Dziewczynka ostrożnie wdrapała się na łóżko, siadając koło matki. Przytuliła mocniej pluszaka, troskliwie wpatrując się w Quinna.

– Co mu się stało? – wyszeptała po chwili piskliwym, dziecięcym głosem i spojrzała na matkę oczami tak samo szarymi, jak jej ojca.

Carrie rozchyliła usta, ale nie wiedziała, co odpowiedzieć. Zamknęła je jednak, uśmiechając się szeroko i objęła córkę ramieniem.

– Wiesz co, kochanie, wróćmy na górę. Dajmy mu spać, potrzebuje tego.

– Jest smutny, prawda? – spytała, nie schodząc z łóżka.

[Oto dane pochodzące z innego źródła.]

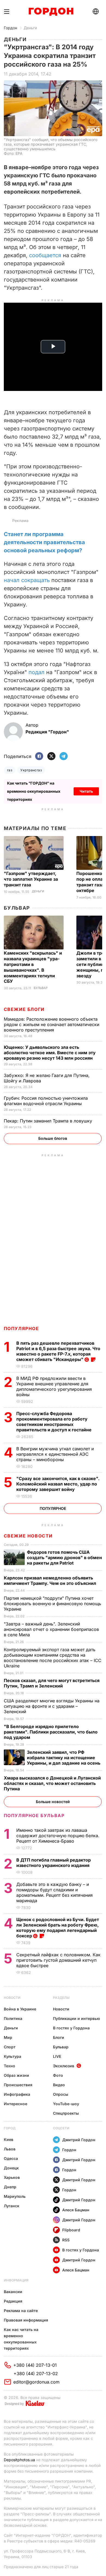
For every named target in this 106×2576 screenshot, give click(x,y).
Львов (9, 2149)
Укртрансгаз (31, 770)
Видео (59, 2084)
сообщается (45, 255)
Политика (13, 2018)
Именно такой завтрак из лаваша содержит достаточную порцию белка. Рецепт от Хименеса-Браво (57, 1835)
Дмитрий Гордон (78, 2139)
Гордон (10, 27)
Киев (8, 2139)
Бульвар (17, 908)
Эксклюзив (63, 2066)
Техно (9, 2066)
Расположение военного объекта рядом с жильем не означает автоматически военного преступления (51, 1024)
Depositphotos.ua (19, 2459)
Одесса (11, 2158)
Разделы (61, 1998)
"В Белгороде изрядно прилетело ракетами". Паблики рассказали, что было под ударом (51, 1732)
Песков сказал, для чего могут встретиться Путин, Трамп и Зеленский (51, 1683)
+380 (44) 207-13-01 (35, 2365)
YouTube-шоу (66, 2103)
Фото (58, 2075)
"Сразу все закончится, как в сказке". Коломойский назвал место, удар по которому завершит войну (57, 1484)
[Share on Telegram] (64, 756)
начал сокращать (27, 580)
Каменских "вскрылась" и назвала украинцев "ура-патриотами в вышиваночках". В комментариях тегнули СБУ (33, 967)
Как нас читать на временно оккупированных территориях (21, 2338)
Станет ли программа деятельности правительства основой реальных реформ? (44, 542)
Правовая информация (26, 2320)
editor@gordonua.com (36, 2382)
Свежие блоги (24, 1009)
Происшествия (18, 2084)
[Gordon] (51, 11)
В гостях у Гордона (71, 2028)
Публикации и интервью (76, 2018)
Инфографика (17, 2094)
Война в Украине (20, 2009)
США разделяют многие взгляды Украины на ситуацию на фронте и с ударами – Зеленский (51, 1706)
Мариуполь (15, 2196)
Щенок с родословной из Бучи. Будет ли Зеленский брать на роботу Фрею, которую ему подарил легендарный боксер (57, 1927)
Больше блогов (52, 1138)
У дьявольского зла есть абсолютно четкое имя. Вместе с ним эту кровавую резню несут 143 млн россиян (50, 1052)
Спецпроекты (66, 2113)
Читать (86, 791)
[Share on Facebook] (39, 756)
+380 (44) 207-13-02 (36, 2373)
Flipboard (71, 2230)
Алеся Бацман (75, 2210)
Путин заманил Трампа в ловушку (48, 1121)
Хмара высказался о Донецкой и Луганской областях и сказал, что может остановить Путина (52, 1783)
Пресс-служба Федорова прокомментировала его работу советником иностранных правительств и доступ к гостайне (54, 1421)
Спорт (9, 2047)
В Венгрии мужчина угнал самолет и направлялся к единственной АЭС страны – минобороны (55, 1454)
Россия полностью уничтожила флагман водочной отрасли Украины (46, 1100)
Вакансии (13, 2291)
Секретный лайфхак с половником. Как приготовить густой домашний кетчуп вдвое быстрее (58, 1960)
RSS (66, 2240)
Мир (8, 2037)
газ (9, 770)
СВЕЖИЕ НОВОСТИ (28, 1536)
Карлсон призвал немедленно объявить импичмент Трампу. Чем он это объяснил (50, 1580)
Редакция (13, 2301)
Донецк (11, 2168)
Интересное (15, 2103)
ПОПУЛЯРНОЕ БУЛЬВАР (34, 1815)
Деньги (30, 27)
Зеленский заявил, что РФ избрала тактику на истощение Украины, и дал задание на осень (64, 1757)
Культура (12, 2056)
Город (9, 2128)
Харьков (12, 2177)
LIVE (57, 2056)
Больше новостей (53, 1801)
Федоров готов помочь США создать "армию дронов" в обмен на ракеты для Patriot (64, 1557)
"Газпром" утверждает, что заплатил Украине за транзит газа (31, 879)
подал (37, 672)
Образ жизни (16, 2075)
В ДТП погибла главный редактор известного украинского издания (53, 1862)
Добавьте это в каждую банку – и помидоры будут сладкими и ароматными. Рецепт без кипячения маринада (54, 1892)
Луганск (11, 2205)
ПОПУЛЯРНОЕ (21, 1328)
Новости (12, 1998)
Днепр (10, 2187)
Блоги (58, 2037)
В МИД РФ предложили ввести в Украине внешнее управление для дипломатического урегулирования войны (54, 1386)
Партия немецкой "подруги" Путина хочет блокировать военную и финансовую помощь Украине (52, 1603)
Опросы (60, 2094)
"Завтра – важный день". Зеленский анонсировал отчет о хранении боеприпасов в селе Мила (51, 1629)
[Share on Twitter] (51, 756)
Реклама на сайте (21, 2310)
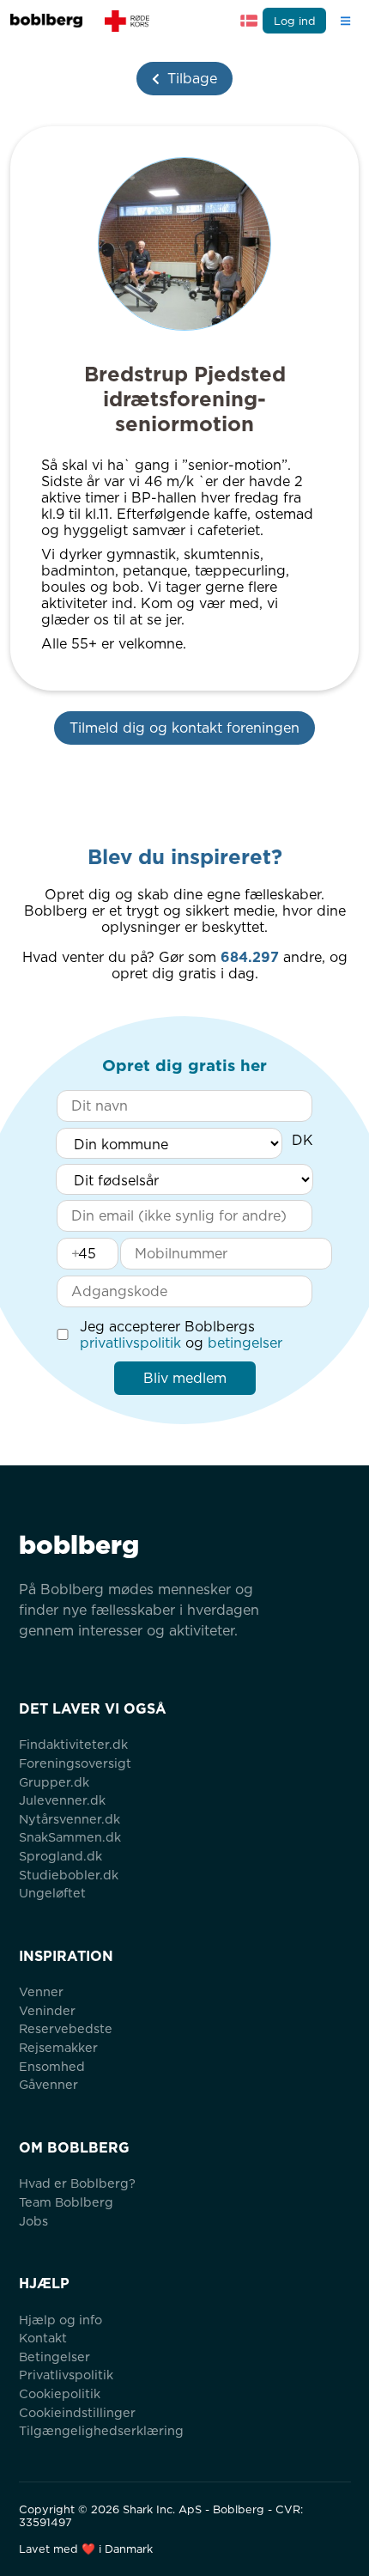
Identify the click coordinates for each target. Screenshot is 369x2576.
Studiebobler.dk (68, 1874)
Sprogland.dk (60, 1855)
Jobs (33, 2221)
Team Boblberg (66, 2202)
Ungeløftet (52, 1892)
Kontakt (43, 2337)
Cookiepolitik (59, 2393)
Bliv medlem (185, 1378)
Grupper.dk (54, 1782)
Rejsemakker (58, 2047)
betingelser (245, 1343)
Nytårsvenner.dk (69, 1819)
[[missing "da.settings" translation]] (248, 20)
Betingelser (54, 2356)
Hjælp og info (60, 2319)
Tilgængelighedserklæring (101, 2430)
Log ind (295, 21)
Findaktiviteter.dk (73, 1744)
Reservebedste (65, 2028)
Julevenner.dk (62, 1800)
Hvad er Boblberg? (77, 2183)
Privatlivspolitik (66, 2374)
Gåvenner (48, 2084)
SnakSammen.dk (70, 1837)
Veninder (47, 2010)
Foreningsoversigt (75, 1763)
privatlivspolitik (130, 1343)
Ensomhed (52, 2066)
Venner (41, 1991)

Usta Carrie zadrżały, ale udało jej się powstrzymać napływające do oczy łzy. Pokiwała głową, ze smutkiem spoglądając na córkę.

Dziewczynka ponownie przeniosła wzrok na śpiącego mężczyznę. Po chwili przysunęła się i ostrożnie nad nim pochyliła.

– Frannie, nie… – wyszeptała Carrie.

– Chcę mu tylko dać Hopa – odparła cichutko, kładąc przy nim pluszaka.

Carrie uśmiechnęła się, spoglądając z czułością na córkę. Przyciągnęła ją i objęła.

– Nic mu nie będzie? – spytała szeptem.

Usta ponownie jej zadrżały. Przesunęła dłonią po mięciutkich włosach Frannie i ucałowała ją w czubek głowy.

– Mam nadzieję – odparła w końcu. – Mam nadzieję, powtórzyła ciszej, spoglądając na Petera.